▶ Exercise brief:
Return each line of the entries that mentions the word "blue".

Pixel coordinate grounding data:
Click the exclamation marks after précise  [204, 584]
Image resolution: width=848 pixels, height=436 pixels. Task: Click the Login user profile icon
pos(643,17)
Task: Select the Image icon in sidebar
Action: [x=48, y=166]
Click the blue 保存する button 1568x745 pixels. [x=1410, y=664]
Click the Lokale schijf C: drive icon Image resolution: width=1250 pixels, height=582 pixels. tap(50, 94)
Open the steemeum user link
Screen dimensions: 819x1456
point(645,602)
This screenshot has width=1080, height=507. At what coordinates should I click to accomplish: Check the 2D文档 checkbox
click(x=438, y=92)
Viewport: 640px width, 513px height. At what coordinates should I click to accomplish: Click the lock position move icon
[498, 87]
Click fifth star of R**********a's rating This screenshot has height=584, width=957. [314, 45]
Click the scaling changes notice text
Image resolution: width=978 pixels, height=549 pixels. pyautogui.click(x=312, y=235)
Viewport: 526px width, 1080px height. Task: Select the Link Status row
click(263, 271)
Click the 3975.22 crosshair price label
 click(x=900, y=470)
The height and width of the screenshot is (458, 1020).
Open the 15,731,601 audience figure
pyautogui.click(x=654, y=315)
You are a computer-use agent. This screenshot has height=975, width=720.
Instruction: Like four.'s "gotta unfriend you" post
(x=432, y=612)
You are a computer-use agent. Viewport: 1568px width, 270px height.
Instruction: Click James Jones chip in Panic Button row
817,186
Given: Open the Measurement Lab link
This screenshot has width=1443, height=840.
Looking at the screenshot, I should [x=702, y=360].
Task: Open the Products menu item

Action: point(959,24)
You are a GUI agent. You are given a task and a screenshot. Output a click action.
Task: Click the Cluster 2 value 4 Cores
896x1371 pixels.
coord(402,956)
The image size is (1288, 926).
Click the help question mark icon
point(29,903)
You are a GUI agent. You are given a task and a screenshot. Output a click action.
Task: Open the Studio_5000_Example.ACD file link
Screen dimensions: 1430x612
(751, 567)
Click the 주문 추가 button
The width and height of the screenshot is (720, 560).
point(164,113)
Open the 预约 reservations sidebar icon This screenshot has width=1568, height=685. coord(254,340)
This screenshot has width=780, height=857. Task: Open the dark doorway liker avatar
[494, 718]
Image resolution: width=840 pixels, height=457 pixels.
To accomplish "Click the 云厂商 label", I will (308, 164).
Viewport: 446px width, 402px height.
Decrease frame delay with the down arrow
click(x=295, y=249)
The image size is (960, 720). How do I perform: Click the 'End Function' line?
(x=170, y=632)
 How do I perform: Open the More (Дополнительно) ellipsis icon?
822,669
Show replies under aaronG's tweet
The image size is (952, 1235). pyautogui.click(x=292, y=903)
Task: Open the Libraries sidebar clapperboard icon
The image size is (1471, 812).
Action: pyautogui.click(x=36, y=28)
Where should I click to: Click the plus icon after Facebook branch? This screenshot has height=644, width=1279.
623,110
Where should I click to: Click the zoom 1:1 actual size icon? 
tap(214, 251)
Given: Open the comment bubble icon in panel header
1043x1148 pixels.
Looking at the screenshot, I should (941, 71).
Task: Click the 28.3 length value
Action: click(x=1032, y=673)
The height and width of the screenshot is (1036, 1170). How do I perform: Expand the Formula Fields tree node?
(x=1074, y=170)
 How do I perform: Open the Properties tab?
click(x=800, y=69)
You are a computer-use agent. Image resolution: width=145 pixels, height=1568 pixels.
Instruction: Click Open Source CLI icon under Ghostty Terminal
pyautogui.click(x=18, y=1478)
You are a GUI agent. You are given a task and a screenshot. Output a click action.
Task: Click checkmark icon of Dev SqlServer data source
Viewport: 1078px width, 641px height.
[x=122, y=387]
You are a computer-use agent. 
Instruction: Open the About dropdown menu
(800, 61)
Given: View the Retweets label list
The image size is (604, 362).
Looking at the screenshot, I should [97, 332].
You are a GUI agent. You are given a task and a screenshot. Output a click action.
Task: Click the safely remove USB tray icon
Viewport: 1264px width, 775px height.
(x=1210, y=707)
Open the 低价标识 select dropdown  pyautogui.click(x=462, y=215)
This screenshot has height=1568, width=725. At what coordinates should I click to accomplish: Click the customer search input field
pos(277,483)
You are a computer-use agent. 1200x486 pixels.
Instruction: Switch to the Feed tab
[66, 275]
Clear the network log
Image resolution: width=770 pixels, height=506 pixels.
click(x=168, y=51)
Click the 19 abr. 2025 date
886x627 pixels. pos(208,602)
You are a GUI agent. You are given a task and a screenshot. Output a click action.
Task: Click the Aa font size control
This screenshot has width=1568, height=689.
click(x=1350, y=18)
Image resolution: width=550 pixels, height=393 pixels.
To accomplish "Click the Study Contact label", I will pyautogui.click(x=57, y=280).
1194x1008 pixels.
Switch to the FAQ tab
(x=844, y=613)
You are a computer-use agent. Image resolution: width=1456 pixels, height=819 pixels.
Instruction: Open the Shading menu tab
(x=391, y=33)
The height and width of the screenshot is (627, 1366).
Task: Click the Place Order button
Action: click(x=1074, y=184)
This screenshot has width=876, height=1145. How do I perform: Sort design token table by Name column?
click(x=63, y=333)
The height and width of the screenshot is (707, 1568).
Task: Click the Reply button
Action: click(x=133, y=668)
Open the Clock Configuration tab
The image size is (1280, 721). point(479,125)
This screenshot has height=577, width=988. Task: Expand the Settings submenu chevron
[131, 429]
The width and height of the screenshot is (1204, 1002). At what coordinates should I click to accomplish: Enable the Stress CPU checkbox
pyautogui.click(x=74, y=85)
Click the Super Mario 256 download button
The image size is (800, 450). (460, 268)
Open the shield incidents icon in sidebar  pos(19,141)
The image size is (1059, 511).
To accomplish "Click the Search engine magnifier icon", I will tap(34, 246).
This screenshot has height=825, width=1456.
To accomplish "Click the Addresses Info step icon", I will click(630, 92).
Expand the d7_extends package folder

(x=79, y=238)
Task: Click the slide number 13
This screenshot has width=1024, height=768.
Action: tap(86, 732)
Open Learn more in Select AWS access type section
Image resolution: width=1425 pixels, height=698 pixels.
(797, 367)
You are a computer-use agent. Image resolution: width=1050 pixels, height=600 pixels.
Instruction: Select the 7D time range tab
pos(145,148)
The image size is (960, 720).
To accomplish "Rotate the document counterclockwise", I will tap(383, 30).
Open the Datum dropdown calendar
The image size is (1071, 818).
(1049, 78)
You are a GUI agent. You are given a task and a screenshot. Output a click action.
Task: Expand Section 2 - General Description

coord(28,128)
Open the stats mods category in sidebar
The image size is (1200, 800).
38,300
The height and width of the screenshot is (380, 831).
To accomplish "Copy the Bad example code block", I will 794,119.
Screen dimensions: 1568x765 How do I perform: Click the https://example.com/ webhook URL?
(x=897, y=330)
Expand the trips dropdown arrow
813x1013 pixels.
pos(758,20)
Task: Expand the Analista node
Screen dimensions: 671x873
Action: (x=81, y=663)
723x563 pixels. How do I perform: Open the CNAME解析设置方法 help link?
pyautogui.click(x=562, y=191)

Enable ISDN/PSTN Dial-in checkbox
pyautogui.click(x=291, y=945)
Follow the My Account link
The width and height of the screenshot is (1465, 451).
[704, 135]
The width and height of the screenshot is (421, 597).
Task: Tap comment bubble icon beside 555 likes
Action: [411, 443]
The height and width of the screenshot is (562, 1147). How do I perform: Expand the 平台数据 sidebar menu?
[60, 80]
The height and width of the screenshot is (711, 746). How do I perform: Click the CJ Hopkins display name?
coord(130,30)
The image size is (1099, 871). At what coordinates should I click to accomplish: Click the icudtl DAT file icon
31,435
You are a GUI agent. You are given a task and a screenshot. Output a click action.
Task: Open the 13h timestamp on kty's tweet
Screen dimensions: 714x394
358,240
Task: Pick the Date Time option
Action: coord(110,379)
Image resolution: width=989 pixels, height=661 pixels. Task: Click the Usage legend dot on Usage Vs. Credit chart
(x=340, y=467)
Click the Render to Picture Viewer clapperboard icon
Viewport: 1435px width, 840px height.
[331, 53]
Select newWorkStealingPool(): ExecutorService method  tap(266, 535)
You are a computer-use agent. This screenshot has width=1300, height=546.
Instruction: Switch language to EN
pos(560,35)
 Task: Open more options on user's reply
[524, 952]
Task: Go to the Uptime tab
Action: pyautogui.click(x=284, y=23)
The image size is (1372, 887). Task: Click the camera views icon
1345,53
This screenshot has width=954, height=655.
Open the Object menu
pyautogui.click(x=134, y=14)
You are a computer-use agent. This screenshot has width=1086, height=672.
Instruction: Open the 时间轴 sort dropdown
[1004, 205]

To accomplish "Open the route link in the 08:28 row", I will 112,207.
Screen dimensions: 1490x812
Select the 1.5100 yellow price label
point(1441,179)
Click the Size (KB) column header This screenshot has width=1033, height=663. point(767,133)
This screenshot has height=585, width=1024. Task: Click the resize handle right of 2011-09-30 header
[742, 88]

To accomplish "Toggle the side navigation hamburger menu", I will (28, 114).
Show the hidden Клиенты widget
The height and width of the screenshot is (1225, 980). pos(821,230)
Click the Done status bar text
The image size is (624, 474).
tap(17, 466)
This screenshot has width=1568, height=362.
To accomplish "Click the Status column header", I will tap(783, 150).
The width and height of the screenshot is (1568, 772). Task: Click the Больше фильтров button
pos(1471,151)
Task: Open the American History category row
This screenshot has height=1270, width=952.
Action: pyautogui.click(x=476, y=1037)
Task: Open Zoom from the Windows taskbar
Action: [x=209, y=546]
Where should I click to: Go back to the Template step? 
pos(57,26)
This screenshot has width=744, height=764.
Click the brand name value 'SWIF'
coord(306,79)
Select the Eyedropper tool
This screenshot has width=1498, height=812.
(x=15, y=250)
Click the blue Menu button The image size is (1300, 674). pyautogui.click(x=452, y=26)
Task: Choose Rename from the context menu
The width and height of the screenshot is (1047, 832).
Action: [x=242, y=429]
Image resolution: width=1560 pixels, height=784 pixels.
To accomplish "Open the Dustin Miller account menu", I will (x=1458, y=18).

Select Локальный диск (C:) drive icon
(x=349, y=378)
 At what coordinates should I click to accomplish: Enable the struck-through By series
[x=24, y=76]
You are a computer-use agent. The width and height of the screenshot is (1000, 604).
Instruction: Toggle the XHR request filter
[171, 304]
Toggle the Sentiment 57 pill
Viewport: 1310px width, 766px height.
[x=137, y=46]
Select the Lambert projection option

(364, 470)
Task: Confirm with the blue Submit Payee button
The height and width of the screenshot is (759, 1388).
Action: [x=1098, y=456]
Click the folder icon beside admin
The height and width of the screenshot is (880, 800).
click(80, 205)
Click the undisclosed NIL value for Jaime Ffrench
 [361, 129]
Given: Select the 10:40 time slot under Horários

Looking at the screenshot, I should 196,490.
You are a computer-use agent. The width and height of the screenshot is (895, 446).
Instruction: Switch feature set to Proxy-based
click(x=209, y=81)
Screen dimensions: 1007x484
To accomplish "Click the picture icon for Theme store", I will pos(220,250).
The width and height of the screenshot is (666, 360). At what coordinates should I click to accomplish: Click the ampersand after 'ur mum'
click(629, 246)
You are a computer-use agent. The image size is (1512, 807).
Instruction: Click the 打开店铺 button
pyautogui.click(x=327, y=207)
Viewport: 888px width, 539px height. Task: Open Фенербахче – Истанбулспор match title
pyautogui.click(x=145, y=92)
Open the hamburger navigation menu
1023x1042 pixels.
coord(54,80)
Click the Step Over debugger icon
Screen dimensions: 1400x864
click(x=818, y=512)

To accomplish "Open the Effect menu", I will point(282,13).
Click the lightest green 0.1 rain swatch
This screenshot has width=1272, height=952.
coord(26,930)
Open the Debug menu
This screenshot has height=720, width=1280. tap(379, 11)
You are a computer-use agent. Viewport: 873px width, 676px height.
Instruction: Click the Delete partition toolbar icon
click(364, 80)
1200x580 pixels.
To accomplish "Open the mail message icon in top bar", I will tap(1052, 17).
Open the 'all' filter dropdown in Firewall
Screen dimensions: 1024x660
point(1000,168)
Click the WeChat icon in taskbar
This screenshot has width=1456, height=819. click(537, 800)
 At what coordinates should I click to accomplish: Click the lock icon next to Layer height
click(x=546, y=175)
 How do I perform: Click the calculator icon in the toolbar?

▶ Answer to this exercise:
Click the blue 保存する button 1568x745 pixels. [x=1410, y=664]
Click the blue Menu button The image size is (1300, 674). pyautogui.click(x=452, y=26)
Task: Confirm with the blue Submit Payee button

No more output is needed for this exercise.